The advantage to buying a third party external vs WD or Seagate is because as I mentioned above, the USB interface on them is necessarily cheap to keep the cost down (below of the cost of the exact same drive as an internal).

Win XP has a 2TB (actually 2.2TB) limit and must be formatted as NTFS or FAT32 (with a 4GB single file size limit). NTFS is recognized by all versions of Windows after XP.

Of the two drives recommended above, the Seagate is the better choice because it's 7200RPM vs 5400RPM for the WD. In terms of reliability, in theory there's a slight advantage to a 1TB drive because it's a single platter versus 2 or more for larger drives. But as stated above, a 2TB drive is the better deal.

Buying refurb is fine as long as the shorter warranty is worth the savings to you.
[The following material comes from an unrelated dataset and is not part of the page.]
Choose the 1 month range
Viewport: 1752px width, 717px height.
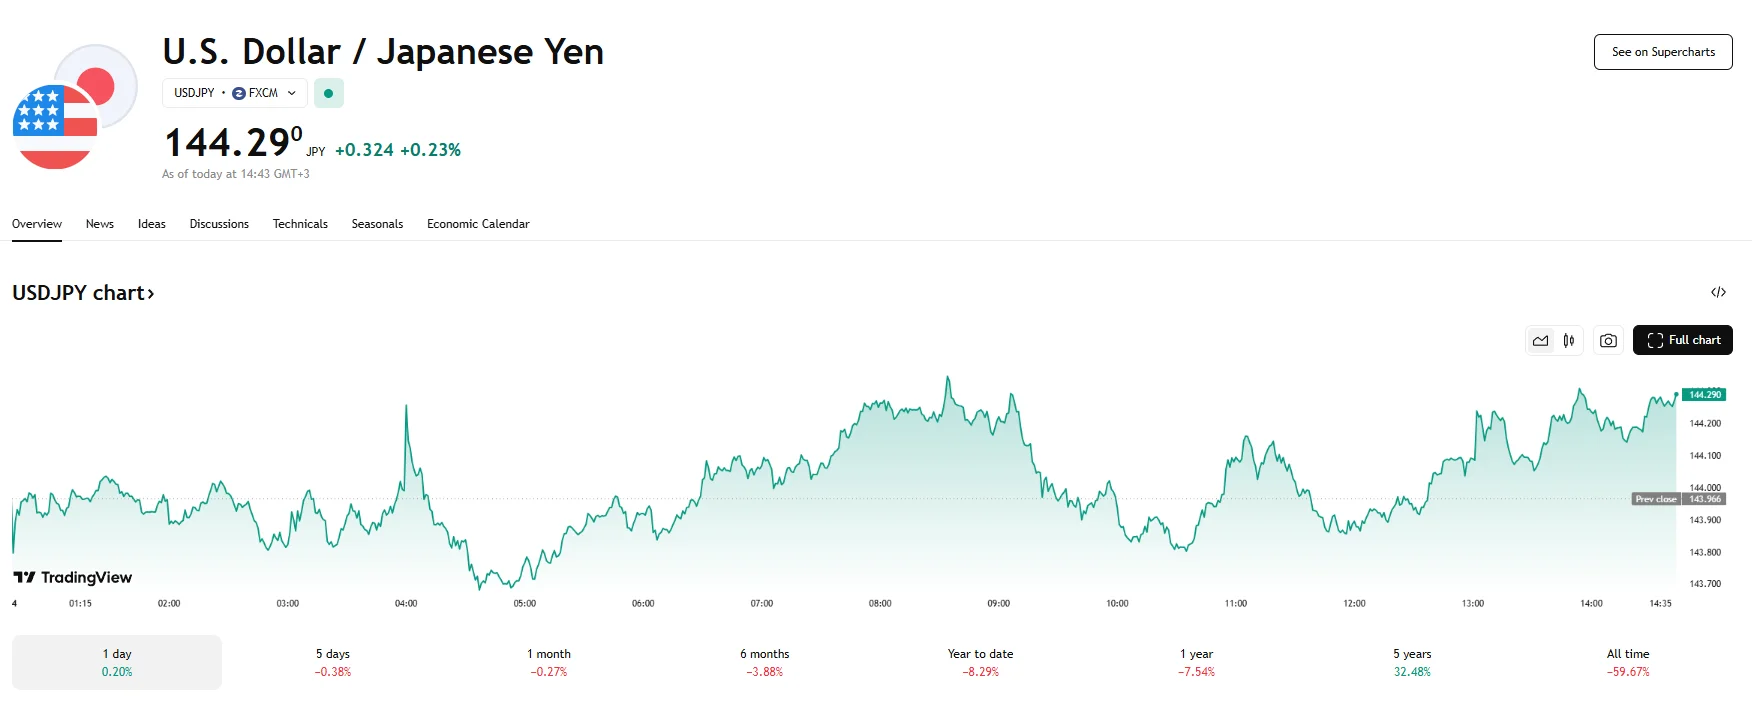(549, 662)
As I stated above, accept that it's not IF your drive will die, probably at the worst time, but WHEN. Be repaired with a second backup and/or a spare for that inevitability.
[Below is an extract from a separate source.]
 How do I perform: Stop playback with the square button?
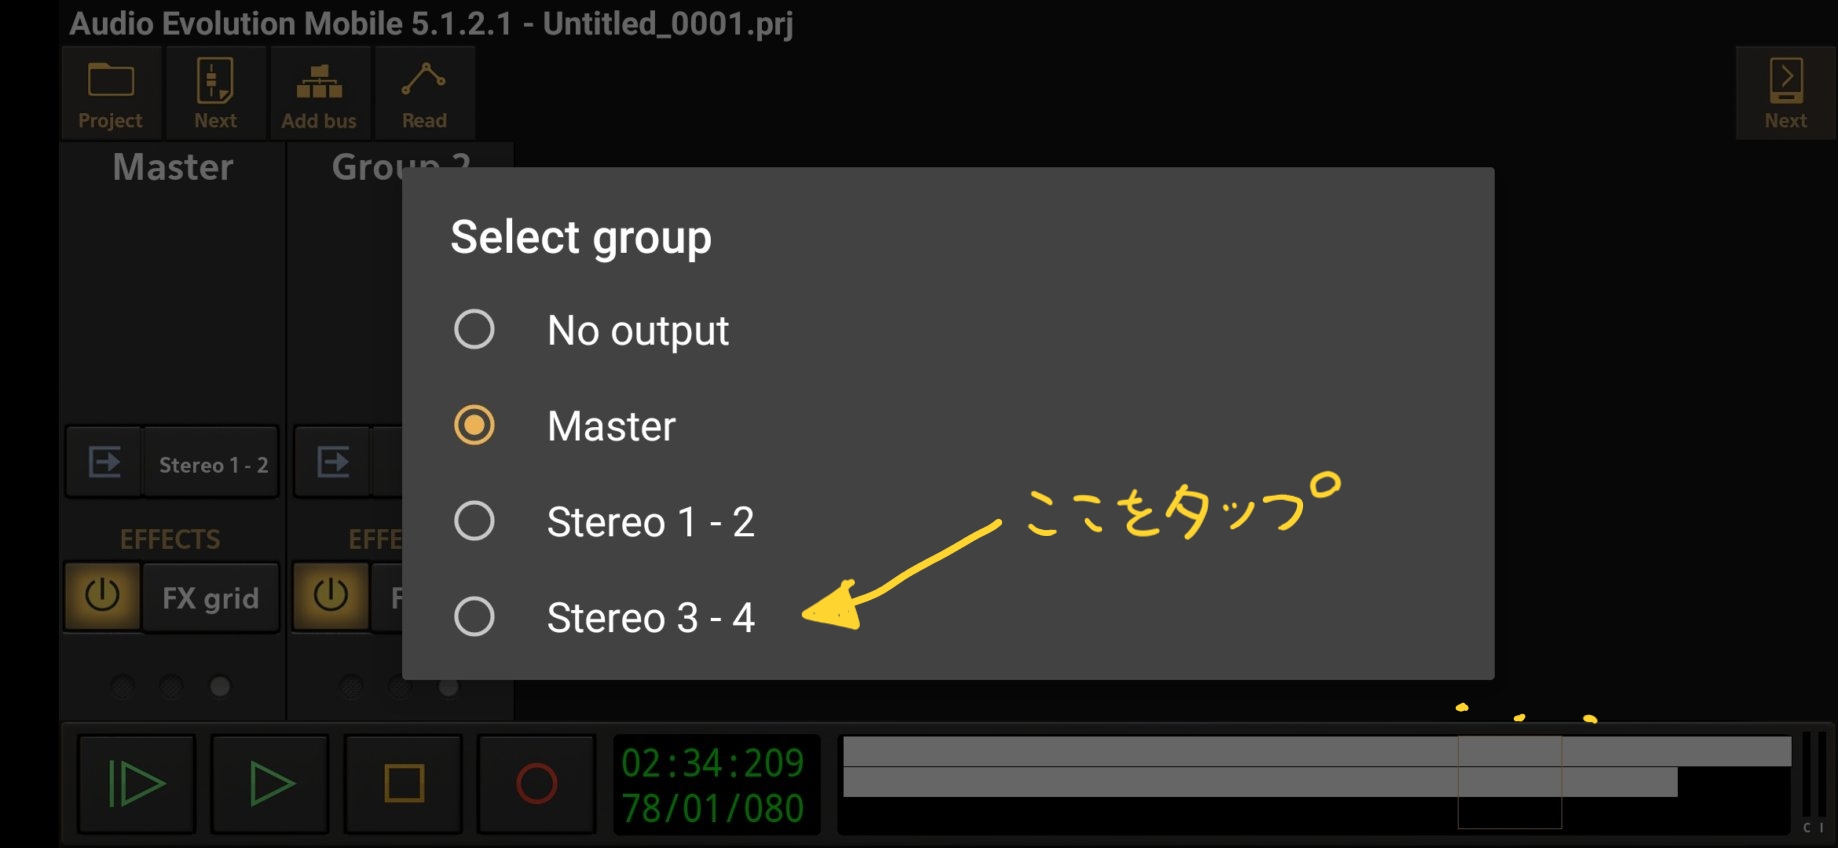point(404,783)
I'm running a personal test with a couple 10TB WD Gold drives (5 year warranty) versus my decased WD externals with a two year warranty. It will be a couple more years before find out if the extra I paid for 3 additional years of warranty was worthwhile.

IMO, stock up on drives now as prices aren't likely to go much lower and it's likely the prices will start to go up as factories start to run out of components from China.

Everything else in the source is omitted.